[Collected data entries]
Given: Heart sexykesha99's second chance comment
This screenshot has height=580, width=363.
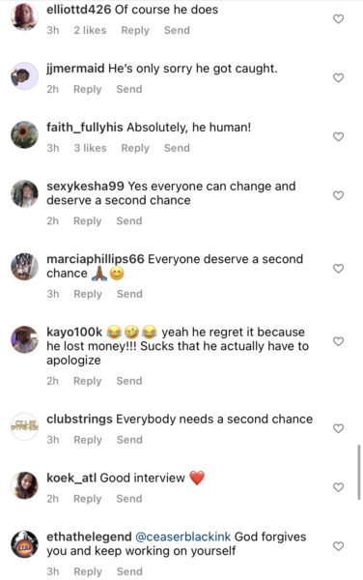Looking at the screenshot, I should click(338, 195).
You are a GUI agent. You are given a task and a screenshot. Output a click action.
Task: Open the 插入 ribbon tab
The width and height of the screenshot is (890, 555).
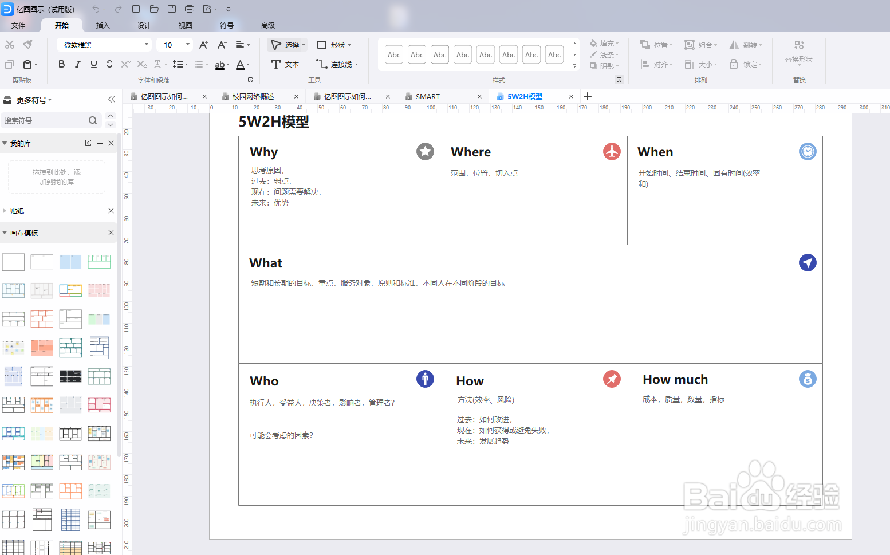click(x=103, y=25)
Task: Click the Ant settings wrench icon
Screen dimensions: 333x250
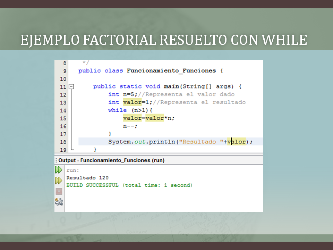Action: [x=59, y=201]
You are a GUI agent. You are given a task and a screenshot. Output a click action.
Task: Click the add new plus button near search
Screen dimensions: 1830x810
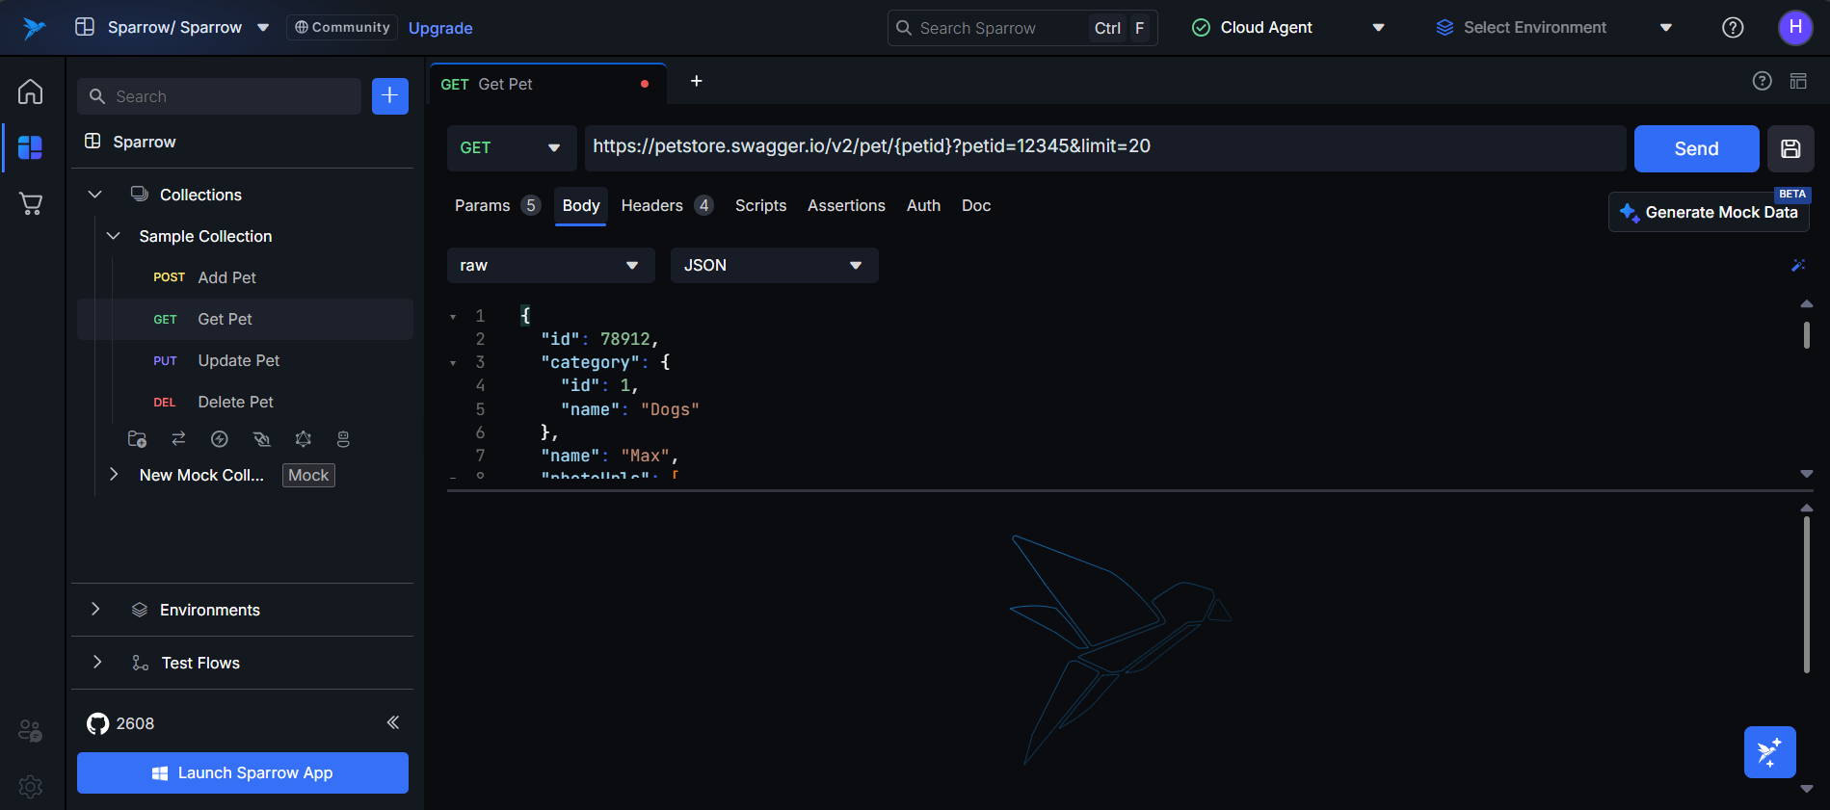pos(389,96)
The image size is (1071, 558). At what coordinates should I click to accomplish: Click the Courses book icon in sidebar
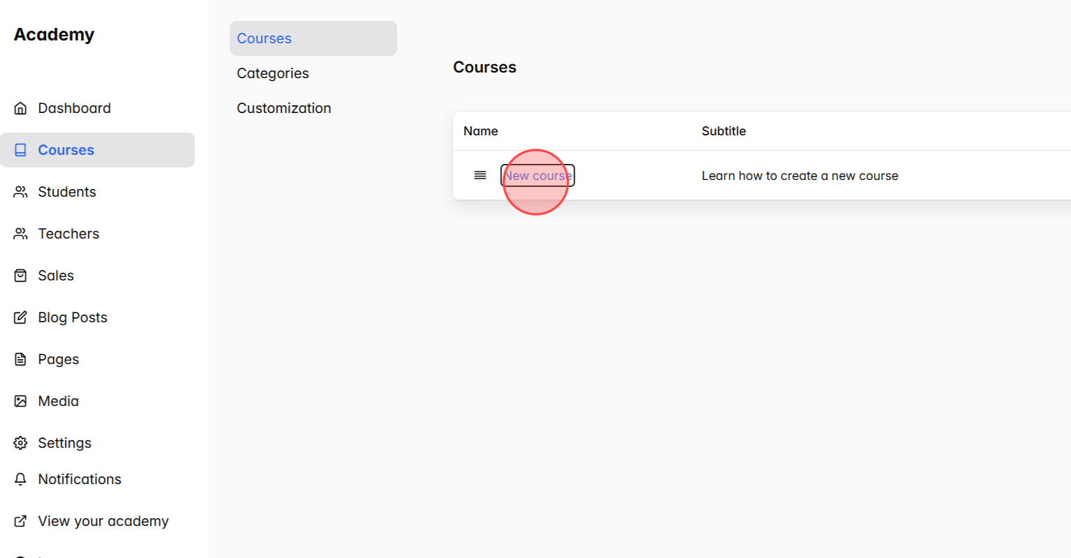[x=21, y=149]
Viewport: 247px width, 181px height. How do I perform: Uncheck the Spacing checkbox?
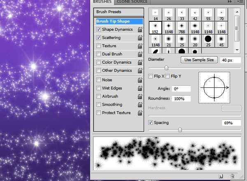pos(151,123)
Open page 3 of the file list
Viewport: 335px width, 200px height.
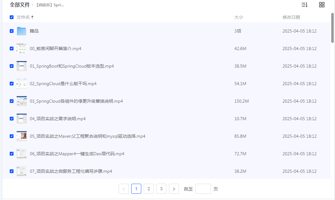161,188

» WHAT THE EXERCISE ASKS: Reproduce all the entries above exactly. Include no images.

» ANSWER BOX:
Given: Heart sexykesha99's second chance comment
This screenshot has height=580, width=363.
Looking at the screenshot, I should click(338, 195).
You are a GUI agent. You are given a task and a screenshot. Output a click action.
Task: Open the 插入 ribbon tab
The width and height of the screenshot is (890, 555).
click(x=103, y=25)
Task: Click the Ant settings wrench icon
Screen dimensions: 333x250
Action: [x=59, y=201]
You are a GUI agent. You are given a task and a screenshot. Output a click action.
Task: Click the add new plus button near search
Screen dimensions: 1830x810
pos(389,96)
The image size is (1071, 558). At what coordinates should I click to accomplish: Click the Courses book icon in sidebar
[x=21, y=149]
Viewport: 247px width, 181px height. How do I perform: Uncheck the Spacing checkbox?
pos(151,123)
Open page 3 of the file list
Viewport: 335px width, 200px height.
161,188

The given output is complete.